Başkalarını gizliliklerinin araştırılmaması, dilden dile dolaştırılmaması, dolayısıyla onların ayıplanıp toplum huzuruna çıkamayacak bir konuma düşmemeleri ve dolayısıyla insanların kendisinden emin olduğu bir konumda bulunmaları, o kadar önemlidir ki, Hz. Peygamber (s.a.s), "Gerçek Müslüman, elinden dilinden Müslümanların emniyet ve esenlikte olup (zarar görmedikleri) kimsedir." (Buhârî, "İman", 4) buyurmuş, iki çene ve iki apış arası konusunda söz verip sözünü yerine getirene Cennet'te kefil olacağını bildirmiştir.
Cemiyetleri karıştıran, huzur ve sükûnu ihlâl eden, aralarında fitnelerin çıkmasına ve insanların birbirinden nefret edip uzaklaşmasına vesile olan âmillerden birisi de (belki de en önemlisi) başkalarının kusurlarını görme, araştırma ve onları etrafa yayma dediğimiz tecessüstür.
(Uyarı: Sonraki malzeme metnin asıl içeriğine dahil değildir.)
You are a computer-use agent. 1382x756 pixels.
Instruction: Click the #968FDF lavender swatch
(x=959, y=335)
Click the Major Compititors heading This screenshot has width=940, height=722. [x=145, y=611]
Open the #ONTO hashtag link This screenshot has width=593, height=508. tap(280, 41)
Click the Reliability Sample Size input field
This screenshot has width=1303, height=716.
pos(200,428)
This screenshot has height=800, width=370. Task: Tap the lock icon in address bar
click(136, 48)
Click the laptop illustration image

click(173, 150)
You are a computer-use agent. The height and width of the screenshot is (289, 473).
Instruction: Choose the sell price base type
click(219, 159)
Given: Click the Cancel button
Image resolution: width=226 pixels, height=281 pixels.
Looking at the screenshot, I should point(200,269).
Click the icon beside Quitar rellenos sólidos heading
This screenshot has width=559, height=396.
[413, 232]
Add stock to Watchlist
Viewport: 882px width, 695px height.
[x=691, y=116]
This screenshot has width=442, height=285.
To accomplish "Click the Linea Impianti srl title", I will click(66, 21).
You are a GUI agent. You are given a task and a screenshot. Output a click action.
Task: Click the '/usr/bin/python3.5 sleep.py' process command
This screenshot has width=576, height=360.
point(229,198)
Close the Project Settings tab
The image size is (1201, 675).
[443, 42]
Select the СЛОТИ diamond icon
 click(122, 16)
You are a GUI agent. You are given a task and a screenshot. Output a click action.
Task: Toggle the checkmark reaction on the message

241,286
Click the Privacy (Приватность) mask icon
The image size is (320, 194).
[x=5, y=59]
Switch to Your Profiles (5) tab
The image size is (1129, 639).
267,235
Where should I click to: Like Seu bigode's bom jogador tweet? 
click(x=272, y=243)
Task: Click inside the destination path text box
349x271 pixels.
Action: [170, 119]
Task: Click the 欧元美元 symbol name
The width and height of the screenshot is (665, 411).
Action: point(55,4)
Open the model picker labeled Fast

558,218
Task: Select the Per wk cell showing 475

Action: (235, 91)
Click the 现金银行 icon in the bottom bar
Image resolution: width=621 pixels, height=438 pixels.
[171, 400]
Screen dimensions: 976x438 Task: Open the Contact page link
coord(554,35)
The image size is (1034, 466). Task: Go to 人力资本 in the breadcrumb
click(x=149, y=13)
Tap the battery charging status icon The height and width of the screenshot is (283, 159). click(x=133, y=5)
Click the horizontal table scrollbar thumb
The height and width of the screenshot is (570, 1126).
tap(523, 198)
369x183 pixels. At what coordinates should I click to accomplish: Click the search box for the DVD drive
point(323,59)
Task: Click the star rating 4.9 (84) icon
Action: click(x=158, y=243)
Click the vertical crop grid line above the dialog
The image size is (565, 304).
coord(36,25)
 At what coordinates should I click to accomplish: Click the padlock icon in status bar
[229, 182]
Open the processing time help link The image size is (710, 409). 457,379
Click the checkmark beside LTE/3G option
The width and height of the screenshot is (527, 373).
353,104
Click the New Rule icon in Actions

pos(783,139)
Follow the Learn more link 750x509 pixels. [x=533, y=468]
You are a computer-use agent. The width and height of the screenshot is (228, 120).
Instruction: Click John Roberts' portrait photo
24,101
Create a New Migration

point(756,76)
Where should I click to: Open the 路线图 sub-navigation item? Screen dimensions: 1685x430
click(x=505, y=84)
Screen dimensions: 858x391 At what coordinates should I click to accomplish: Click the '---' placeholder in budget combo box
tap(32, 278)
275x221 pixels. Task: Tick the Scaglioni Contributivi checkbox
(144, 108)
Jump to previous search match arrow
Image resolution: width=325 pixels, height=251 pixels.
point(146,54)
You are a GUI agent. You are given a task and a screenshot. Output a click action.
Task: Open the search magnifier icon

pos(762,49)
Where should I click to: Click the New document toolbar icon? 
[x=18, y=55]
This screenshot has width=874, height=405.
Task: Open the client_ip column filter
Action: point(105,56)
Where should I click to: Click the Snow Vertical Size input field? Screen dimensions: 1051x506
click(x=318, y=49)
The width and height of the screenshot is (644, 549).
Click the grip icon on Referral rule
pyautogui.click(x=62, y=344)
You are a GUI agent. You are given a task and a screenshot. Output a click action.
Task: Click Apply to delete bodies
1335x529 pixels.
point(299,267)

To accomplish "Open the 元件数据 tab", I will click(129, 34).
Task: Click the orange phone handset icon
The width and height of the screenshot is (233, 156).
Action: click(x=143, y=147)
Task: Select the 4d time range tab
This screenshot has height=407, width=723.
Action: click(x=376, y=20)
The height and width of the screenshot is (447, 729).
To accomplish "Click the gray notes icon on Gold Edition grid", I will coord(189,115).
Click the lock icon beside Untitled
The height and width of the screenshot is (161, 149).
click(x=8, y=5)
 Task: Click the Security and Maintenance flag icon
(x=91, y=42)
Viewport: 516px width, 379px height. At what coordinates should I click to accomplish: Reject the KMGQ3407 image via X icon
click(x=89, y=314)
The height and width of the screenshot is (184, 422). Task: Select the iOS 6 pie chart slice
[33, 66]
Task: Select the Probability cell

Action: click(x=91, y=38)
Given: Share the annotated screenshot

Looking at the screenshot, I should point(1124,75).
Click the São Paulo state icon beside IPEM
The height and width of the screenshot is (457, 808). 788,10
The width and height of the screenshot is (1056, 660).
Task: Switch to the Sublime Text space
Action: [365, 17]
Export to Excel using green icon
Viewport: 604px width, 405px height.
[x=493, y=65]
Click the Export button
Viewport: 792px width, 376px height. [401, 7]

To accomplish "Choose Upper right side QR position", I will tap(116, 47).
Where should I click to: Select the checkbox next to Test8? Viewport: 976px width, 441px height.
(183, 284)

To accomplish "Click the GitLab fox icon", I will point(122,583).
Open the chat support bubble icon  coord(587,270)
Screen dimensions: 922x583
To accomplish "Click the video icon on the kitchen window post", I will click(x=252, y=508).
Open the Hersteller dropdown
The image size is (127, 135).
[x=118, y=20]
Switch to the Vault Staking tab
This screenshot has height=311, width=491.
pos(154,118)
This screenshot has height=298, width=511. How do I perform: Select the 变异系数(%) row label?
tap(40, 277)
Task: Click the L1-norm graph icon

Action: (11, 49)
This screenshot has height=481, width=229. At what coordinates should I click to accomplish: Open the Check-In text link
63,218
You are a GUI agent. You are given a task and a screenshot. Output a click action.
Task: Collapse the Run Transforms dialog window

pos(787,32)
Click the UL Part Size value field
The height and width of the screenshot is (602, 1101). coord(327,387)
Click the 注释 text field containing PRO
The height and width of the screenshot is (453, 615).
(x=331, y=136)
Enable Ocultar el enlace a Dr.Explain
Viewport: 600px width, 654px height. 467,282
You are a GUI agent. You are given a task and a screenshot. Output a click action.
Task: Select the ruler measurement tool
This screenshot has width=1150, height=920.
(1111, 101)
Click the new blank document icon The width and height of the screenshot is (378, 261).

Tecessüs, elle dokunmak, haber araştırmak, göz dikmek, yoklamak, bir şeyin iç yüzünü araştırıp sırrını çözmeye çalışma gibi anlamlara gelen "cess" kökünden gelmektedir. Kelime olarak, herhangi bir şey hakkında bilgi toplama, yitik arama, bir şeyi gözetleme, buluş ve keşif merakı gibi anlamlarda kullanılmaktadır. Tecessüs, daha hususi bir anlamda, kötü bir maksada yönelik olarak gizli hususları araştırma demektir. Nitekim, casûs kelimesi aynı kökten türemiş bulunan bir kelimedir. (Bkz: Fîrûzâbâdî, 690; Râgıp el-İsfahanî, 93.)
Tecessüs kelimesinin kök anlamlarına baktığımızda, derinlemesine araştırma ve bir şeyin iç yüzünü çözmeğe çalışmanın, hem iyi ve hem de kötü maksatlar için olabileceğini görmekteyiz. Nitekim bir insan, ilmî bir hakikati derinlemesine araştırıp incelediğinde müspet anlamda bir tecessüs yapmış olduğu gibi, onun hiç kimseye faydası olmayan, hattâ belki zararı olan bir işin arkasına düşüp araştırma yapması ise menfi manâda bir tecessüstür. Ahlâkî bir terim olarak ise tecessüs, kötü niyetle başkalarına ait sırları araştırma, insanların açığa çıkmasını istemedikleri gizliliklerini dışa vurma ve onların istemedikleri davranışlarına vakıf olmağa çalışmaktır. Bu yazıda tecessüsün bu yönü ele alınacaktır.
"Birbirinizin Gizli Hallerini Araştırmayın!"
Bir arada yaşama mecburiyetinde olan insanların, huzuru ve emniyeti sağlayacak ahlâkî kurallara riâyet etmesi, insanların arasını bozacak, kargaşaya, çekişmeye ve huzursuzluğa vesîle olacak davranışlardan kaçınması gerekir. İnsanları huzura kavuşturmak için gönderilen İslâm, insanların birbirlerine karşı son derece sıcak ve merhametli olmalarını emretmiş, başkalarını rahatsız edici tutum ve davranışları da yasaklamıştır.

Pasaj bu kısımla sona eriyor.